- [Quoted text]:
****************************************

In 1997, Franna launched the MAC 25 which again was a fully CAD designed machine and the largest capacity machine at the time. We started out building less than one machine a month and today it is Franna’s most popular machine. Franna produced number 1500 of this machine in October so there are a couple of milestone events this year.

Black goes on to discuss the reasons behind the success of the Franna brand and why it has been so successful over a long period of time.

“There are numerous reasons for the continued success of the Franna brand. The concept of the crane provides a great platform, it was a purpose designed pick and carry crane rather than a crane being engineered onto a tractor.

“It started out as a purpose-built machine for a specific market. Our customers are the ones who made Franna a success by finding new and wonderful ways to use our cranes to perform operations more efficiently. We have continued to improve the product based on the feedback and ideas of our customers who are using the machines, living and breathing it every day,” said Black.

“Staying close to our customers, listening to their ideas, feedback and challenges – then being able to adapt these into new solutions is the major reason behind the development and success of Franna.

“We also recognise that it isn’t just the product that makes the machine successful, it is also being able to support the product in the field. From the beginning, we worked hard to establish good sales and support network around Australia. This has obviously grown over the years, and this support network is still a major focus for us today,” he said.

The product itself is a reason for its success. It is recognised as being “bullet proof”, its robust, its reliable and you simply can’t kill them. The 1978 Franna crane built by Dave Francis is still working today. Its operating in North Queensland and through the Franna network, it is still being serviced. Durability and residual value are other key reasons behind its success says Black.

“There aren’t too many products in our industry where they can be in constant operation for 10 years plus and still retain such a high residual value,” he said.

****************************************

- [Data provided]:
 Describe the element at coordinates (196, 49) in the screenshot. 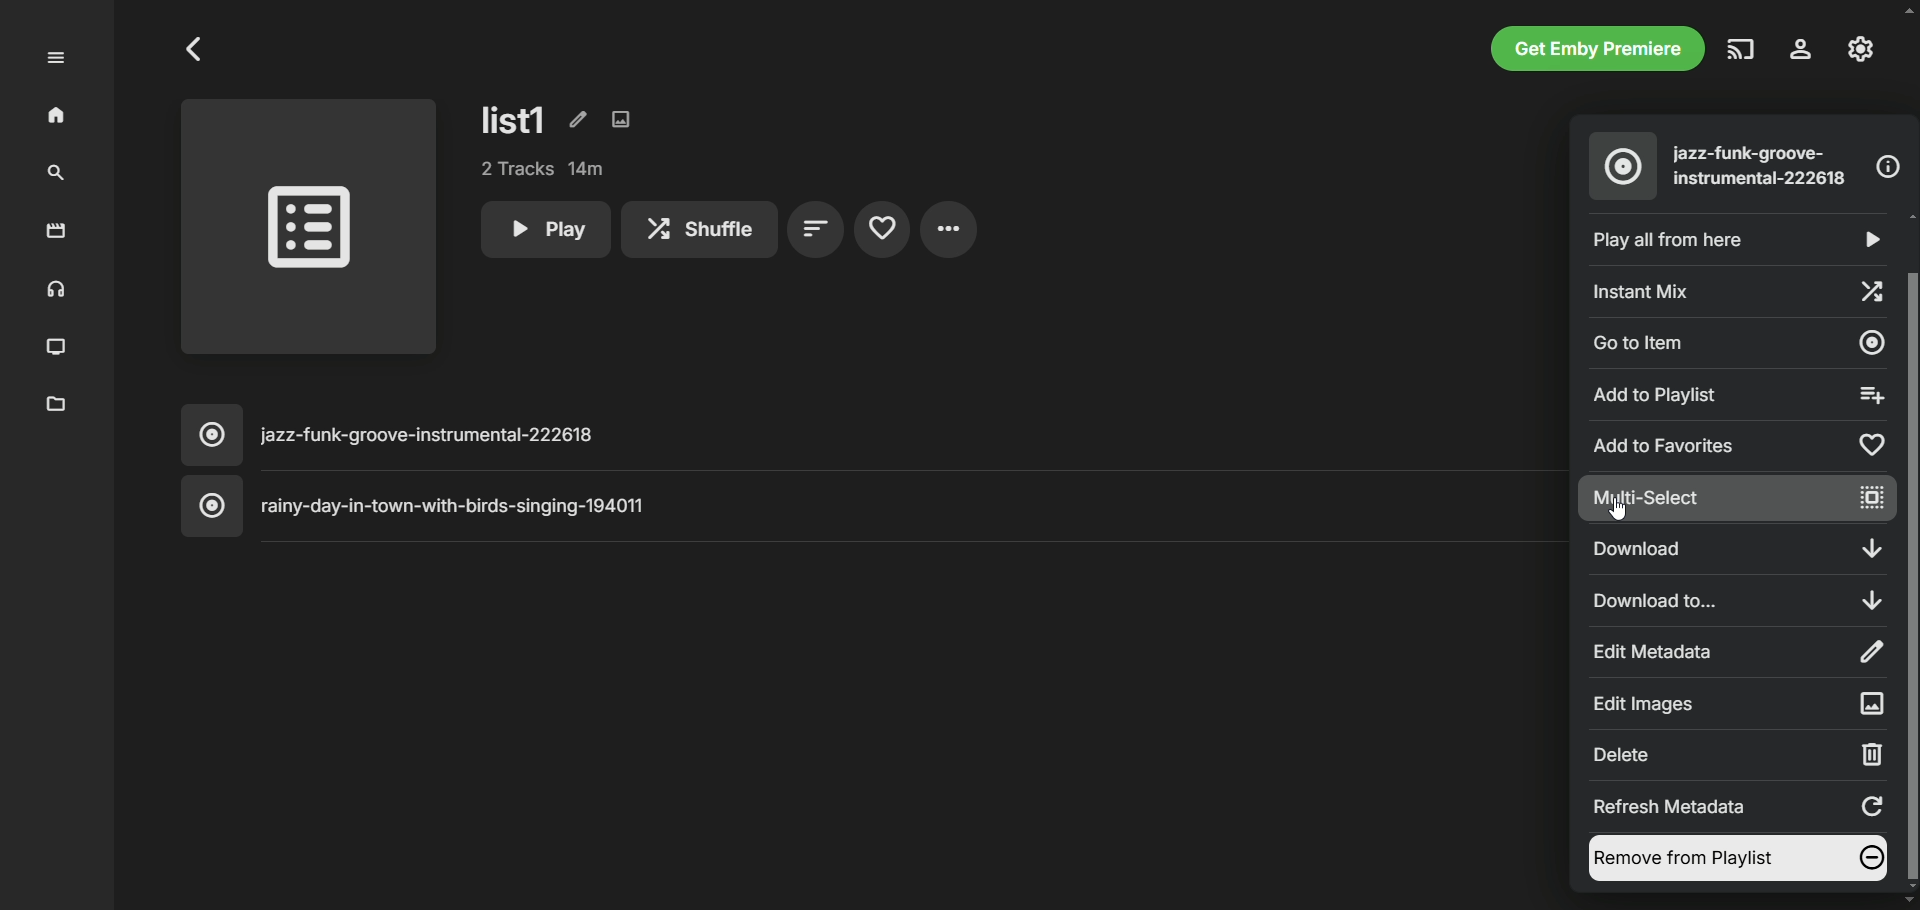

I see `Go to previous page` at that location.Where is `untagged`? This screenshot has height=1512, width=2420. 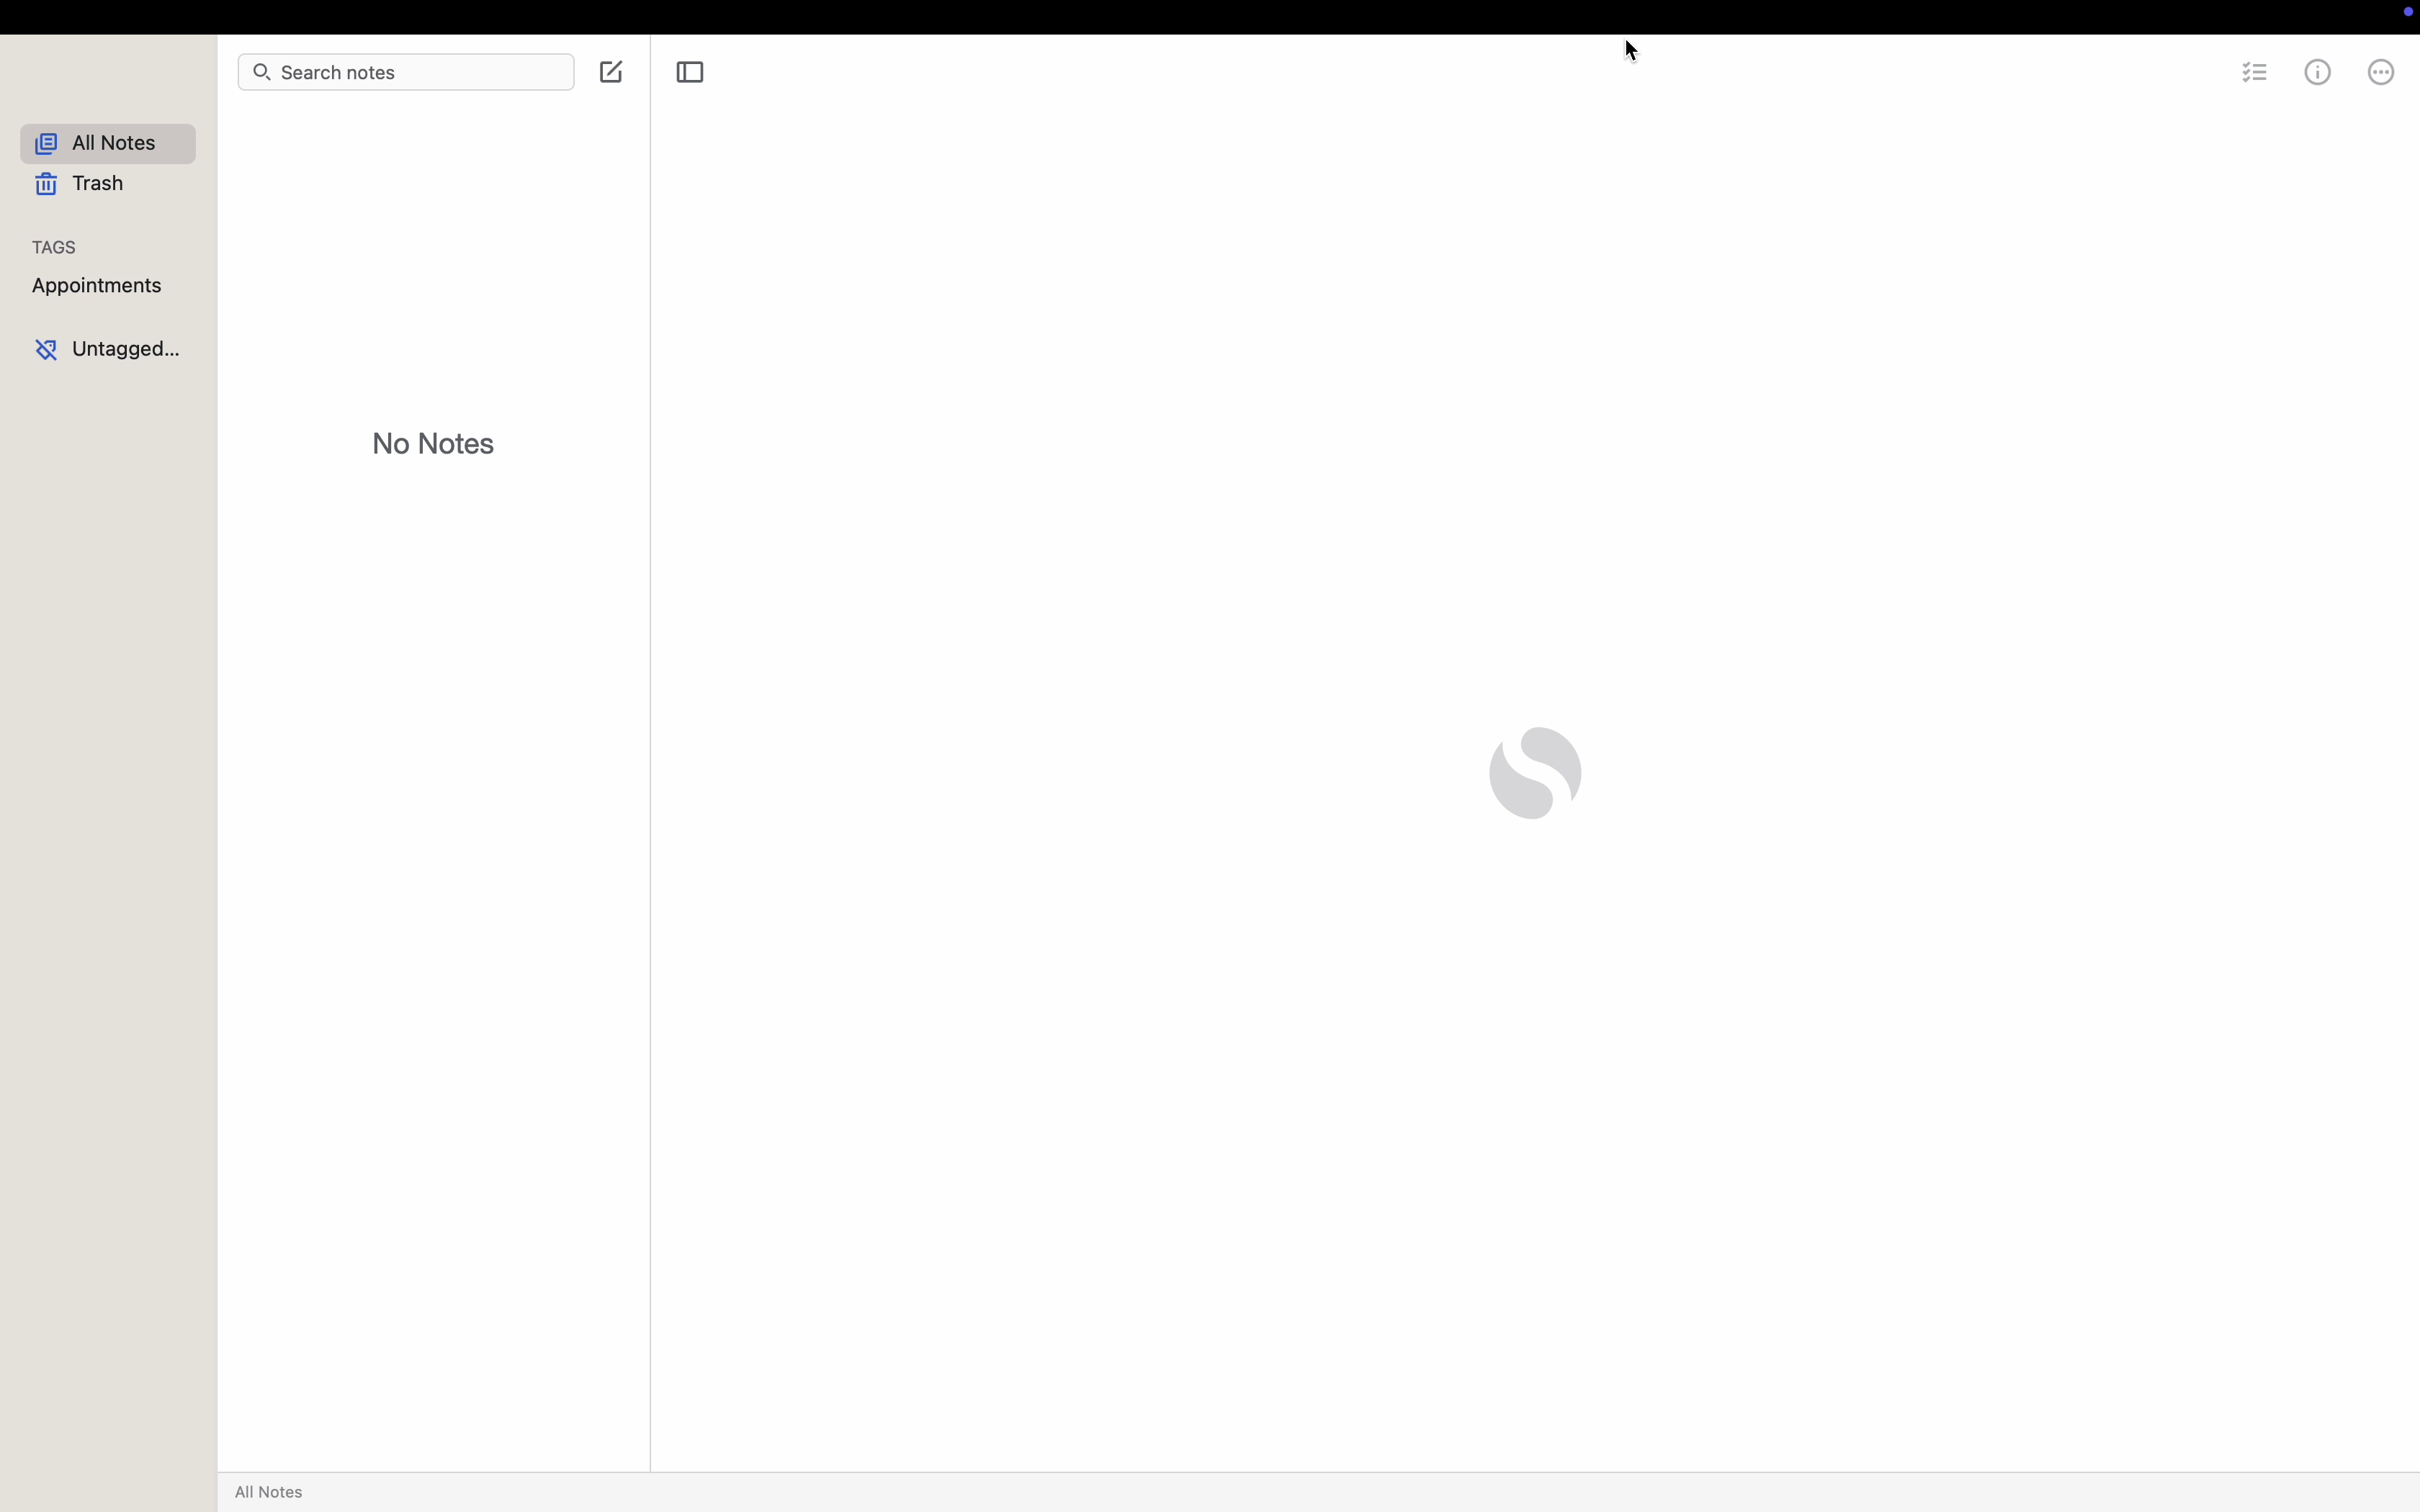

****************************************

- [Task details]: Write out the passage about Franna cranes in full, word for word. The material plays no part in this work.

- [Written answer]:
In 1997, Franna launched the MAC 25 which again was a fully CAD designed machine and the largest capacity machine at the time. We started out building less than one machine a month and today it is Franna’s most popular machine. Franna produced number 1500 of this machine in October so there are a couple of milestone events this year.

Black goes on to discuss the reasons behind the success of the Franna brand and why it has been so successful over a long period of time.

“There are numerous reasons for the continued success of the Franna brand. The concept of the crane provides a great platform, it was a purpose designed pick and carry crane rather than a crane being engineered onto a tractor.

“It started out as a purpose-built machine for a specific market. Our customers are the ones who made Franna a success by finding new and wonderful ways to use our cranes to perform operations more efficiently. We have continued to improve the product based on the feedback and ideas of our customers who are using the machines, living and breathing it every day,” said Black.

“Staying close to our customers, listening to their ideas, feedback and challenges – then being able to adapt these into new solutions is the major reason behind the development and success of Franna.

“We also recognise that it isn’t just the product that makes the machine successful, it is also being able to support the product in the field. From the beginning, we worked hard to establish good sales and support network around Australia. This has obviously grown over the years, and this support network is still a major focus for us today,” he said.

The product itself is a reason for its success. It is recognised as being “bullet proof”, its robust, its reliable and you simply can’t kill them. The 1978 Franna crane built by Dave Francis is still working today. Its operating in North Queensland and through the Franna network, it is still being serviced. Durability and residual value are other key reasons behind its success says Black.

“There aren’t too many products in our industry where they can be in constant operation for 10 years plus and still retain such a high residual value,” he said.